(Saved entries)
::::

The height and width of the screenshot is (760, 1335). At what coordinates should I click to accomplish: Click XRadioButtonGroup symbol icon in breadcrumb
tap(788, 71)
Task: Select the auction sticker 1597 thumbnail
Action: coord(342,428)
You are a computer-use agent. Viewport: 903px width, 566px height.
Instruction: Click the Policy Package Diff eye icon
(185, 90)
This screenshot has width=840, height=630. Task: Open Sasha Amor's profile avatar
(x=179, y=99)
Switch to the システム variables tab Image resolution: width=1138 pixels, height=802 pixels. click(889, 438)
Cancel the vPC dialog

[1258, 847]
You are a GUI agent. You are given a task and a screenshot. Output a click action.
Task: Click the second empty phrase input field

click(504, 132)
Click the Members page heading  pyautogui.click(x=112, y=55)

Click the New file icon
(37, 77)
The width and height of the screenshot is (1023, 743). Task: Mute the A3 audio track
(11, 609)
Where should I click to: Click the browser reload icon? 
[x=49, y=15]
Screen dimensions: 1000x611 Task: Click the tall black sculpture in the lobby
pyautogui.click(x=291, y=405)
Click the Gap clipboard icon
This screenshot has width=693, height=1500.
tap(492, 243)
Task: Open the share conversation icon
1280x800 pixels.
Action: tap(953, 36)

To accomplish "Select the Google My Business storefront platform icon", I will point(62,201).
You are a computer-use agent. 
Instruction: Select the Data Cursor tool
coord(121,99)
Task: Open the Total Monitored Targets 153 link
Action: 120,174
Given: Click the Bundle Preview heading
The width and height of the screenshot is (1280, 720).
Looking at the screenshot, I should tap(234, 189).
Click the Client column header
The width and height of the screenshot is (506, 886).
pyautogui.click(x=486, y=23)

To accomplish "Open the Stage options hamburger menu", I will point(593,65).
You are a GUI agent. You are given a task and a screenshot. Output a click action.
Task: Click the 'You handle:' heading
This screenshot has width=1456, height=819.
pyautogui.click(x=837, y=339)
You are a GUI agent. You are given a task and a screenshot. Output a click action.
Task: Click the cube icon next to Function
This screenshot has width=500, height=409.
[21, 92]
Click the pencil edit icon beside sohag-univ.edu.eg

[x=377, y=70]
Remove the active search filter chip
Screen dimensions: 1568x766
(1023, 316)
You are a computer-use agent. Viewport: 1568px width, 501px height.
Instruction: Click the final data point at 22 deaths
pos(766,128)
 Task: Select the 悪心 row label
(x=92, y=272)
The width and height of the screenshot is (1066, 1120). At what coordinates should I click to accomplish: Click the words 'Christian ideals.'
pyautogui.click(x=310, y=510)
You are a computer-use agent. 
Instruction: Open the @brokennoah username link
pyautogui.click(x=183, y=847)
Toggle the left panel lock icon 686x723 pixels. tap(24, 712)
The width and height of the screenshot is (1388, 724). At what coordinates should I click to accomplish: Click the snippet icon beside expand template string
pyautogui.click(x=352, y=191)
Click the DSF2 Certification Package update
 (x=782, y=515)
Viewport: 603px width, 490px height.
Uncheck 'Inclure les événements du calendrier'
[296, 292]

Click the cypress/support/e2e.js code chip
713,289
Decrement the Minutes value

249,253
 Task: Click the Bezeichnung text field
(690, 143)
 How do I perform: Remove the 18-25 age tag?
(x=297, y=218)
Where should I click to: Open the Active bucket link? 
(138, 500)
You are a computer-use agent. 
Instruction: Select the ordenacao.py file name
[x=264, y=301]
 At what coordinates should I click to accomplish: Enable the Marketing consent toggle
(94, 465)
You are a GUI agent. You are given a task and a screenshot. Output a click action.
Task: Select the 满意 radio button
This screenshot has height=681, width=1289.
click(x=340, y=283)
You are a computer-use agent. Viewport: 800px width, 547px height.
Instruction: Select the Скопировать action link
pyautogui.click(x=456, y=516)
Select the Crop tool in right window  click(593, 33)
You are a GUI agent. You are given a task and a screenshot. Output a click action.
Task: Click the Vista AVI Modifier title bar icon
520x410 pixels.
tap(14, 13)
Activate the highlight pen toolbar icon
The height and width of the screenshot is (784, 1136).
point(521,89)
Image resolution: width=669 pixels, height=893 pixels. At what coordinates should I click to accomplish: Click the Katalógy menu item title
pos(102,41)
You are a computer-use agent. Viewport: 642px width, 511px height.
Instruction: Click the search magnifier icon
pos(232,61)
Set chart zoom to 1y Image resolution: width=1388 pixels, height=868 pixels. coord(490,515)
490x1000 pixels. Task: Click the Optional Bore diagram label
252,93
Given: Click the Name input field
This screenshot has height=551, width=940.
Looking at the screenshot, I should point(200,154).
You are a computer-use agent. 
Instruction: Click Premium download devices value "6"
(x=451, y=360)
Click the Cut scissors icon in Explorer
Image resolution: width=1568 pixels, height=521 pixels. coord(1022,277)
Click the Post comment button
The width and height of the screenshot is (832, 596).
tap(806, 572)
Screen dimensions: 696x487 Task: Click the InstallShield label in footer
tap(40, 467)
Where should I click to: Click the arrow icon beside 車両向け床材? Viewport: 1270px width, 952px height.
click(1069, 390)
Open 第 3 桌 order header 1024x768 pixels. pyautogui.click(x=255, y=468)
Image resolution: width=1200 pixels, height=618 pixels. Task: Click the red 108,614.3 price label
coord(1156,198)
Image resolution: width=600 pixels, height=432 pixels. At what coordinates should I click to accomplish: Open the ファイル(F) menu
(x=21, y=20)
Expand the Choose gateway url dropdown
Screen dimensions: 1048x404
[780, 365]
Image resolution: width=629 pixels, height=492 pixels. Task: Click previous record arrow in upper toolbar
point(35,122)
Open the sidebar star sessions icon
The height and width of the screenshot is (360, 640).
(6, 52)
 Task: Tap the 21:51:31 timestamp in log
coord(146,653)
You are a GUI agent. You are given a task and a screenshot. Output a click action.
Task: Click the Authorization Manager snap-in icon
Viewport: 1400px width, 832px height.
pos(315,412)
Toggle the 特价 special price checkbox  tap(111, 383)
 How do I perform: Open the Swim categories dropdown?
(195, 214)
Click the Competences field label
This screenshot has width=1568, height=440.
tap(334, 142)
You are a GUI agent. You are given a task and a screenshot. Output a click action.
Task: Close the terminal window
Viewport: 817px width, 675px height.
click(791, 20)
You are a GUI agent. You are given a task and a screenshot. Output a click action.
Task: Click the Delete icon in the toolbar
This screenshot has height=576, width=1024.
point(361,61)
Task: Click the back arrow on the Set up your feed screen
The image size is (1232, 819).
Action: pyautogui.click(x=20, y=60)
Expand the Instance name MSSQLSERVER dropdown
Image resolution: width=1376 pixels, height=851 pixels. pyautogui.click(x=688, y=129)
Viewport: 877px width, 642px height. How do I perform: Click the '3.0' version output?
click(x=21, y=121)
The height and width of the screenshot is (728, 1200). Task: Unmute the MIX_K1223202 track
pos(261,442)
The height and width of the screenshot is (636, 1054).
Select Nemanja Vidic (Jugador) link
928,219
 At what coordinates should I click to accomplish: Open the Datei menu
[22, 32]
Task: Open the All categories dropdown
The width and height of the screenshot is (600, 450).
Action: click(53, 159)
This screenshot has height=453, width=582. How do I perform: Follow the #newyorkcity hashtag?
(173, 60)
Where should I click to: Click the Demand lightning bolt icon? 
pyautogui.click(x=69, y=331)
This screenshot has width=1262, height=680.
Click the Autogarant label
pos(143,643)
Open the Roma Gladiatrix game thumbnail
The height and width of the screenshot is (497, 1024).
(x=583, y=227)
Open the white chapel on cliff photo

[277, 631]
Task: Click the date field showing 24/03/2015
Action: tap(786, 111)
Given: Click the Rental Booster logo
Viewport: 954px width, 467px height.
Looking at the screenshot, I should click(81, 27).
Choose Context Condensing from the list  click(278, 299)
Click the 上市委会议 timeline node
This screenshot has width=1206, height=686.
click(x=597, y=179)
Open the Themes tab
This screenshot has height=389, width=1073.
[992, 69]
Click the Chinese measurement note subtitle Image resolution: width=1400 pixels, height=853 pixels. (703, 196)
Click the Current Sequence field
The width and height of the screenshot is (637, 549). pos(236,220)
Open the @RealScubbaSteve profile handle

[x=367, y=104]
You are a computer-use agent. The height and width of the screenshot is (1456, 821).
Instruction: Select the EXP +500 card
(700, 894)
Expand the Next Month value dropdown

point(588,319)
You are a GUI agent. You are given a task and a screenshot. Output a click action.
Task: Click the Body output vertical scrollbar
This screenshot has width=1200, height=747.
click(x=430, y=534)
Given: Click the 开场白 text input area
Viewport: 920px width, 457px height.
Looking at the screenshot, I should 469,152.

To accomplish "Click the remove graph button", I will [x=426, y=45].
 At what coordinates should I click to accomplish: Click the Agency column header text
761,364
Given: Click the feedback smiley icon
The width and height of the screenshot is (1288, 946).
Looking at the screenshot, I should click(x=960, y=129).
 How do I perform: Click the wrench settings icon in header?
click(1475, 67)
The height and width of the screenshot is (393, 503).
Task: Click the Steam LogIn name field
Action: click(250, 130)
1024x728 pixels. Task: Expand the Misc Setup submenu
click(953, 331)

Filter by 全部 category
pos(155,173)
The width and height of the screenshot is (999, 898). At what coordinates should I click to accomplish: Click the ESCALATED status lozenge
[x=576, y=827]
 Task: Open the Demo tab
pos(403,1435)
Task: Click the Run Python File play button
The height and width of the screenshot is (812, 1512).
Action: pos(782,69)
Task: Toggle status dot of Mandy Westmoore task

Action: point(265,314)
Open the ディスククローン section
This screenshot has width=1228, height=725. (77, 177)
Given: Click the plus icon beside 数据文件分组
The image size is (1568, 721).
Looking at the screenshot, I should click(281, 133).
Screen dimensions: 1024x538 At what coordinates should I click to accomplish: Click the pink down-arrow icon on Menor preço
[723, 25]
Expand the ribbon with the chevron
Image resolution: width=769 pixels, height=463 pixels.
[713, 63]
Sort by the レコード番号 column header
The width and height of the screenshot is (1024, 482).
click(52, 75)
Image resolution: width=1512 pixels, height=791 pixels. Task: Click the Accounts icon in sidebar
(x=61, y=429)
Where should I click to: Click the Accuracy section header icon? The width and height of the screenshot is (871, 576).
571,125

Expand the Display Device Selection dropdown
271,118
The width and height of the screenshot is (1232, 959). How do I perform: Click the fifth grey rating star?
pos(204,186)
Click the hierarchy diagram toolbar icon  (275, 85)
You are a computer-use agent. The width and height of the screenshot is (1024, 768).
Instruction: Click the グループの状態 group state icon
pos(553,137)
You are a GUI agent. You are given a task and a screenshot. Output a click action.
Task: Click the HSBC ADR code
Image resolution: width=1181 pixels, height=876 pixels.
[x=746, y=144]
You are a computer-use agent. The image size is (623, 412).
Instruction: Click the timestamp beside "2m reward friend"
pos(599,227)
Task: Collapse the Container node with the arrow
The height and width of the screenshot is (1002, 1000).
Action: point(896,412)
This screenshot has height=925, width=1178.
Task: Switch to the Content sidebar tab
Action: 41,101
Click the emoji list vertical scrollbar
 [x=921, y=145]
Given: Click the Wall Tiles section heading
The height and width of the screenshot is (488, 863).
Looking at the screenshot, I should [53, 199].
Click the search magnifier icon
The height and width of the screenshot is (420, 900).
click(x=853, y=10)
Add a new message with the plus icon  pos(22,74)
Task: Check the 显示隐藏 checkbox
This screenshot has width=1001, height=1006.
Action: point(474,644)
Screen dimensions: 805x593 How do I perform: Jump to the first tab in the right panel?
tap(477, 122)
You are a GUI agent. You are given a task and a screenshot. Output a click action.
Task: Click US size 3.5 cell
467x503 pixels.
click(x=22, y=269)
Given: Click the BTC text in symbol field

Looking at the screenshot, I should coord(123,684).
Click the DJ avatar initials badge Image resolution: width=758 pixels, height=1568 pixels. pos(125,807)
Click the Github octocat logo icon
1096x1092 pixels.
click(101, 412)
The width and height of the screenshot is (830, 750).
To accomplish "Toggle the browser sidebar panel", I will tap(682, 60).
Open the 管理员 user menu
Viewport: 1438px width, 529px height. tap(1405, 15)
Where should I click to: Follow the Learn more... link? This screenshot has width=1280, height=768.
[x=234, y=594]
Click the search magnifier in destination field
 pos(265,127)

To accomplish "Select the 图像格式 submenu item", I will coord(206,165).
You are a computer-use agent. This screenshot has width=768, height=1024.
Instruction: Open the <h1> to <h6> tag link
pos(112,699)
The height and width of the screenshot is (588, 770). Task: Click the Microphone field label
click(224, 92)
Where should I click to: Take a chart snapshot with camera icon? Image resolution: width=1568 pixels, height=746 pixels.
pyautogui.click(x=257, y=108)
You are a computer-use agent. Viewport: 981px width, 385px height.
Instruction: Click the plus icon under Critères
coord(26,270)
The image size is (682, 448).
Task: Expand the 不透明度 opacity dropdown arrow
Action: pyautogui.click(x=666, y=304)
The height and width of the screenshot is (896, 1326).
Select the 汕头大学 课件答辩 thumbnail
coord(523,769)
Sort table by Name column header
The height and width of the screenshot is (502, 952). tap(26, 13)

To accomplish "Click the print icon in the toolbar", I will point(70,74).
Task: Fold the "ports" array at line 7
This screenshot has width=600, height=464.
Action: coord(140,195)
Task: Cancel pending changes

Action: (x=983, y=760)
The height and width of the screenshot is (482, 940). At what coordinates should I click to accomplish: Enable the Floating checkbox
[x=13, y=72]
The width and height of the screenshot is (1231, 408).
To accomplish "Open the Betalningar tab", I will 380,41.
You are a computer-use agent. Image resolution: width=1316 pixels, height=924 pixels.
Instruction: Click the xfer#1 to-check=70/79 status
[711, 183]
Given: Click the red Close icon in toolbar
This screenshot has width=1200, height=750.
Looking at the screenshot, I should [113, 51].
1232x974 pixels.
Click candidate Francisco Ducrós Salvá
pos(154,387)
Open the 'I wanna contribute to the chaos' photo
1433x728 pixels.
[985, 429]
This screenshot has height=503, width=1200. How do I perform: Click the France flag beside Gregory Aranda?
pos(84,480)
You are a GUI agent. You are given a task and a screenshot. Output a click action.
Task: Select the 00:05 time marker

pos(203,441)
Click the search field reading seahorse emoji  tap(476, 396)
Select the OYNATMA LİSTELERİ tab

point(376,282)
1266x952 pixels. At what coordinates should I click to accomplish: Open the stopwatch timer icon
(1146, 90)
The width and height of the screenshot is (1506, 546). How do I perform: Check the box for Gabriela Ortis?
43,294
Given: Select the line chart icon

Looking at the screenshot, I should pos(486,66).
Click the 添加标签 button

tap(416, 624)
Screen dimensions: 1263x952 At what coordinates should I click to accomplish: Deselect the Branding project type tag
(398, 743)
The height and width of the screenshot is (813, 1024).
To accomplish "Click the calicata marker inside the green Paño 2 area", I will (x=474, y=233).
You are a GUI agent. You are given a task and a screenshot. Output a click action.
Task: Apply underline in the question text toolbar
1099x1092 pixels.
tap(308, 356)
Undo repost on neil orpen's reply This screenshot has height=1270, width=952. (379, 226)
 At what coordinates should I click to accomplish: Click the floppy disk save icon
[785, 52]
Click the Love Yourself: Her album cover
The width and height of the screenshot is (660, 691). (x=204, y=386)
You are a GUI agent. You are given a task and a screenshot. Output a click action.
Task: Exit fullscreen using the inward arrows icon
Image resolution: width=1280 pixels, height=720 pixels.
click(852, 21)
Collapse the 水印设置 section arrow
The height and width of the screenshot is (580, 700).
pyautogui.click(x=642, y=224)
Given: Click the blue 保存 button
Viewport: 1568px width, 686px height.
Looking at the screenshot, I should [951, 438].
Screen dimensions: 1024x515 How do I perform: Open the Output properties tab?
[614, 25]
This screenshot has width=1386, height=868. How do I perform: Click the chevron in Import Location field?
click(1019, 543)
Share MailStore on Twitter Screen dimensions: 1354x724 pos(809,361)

::::

Among the entries above, locate the lines containing "Click the New file icon" and "Click the Client column header", and transcribe exactly those two lines and all lines between.

Click the New file icon
(37, 77)
The width and height of the screenshot is (1023, 743). Task: Mute the A3 audio track
(11, 609)
Where should I click to: Click the browser reload icon? 
[x=49, y=15]
Screen dimensions: 1000x611 Task: Click the tall black sculpture in the lobby
pyautogui.click(x=291, y=405)
Click the Gap clipboard icon
This screenshot has width=693, height=1500.
tap(492, 243)
Task: Open the share conversation icon
1280x800 pixels.
Action: tap(953, 36)

To accomplish "Select the Google My Business storefront platform icon", I will point(62,201).
You are a computer-use agent. 
Instruction: Select the Data Cursor tool
coord(121,99)
Task: Open the Total Monitored Targets 153 link
Action: 120,174
Given: Click the Bundle Preview heading
The width and height of the screenshot is (1280, 720).
Looking at the screenshot, I should tap(234, 189).
Click the Client column header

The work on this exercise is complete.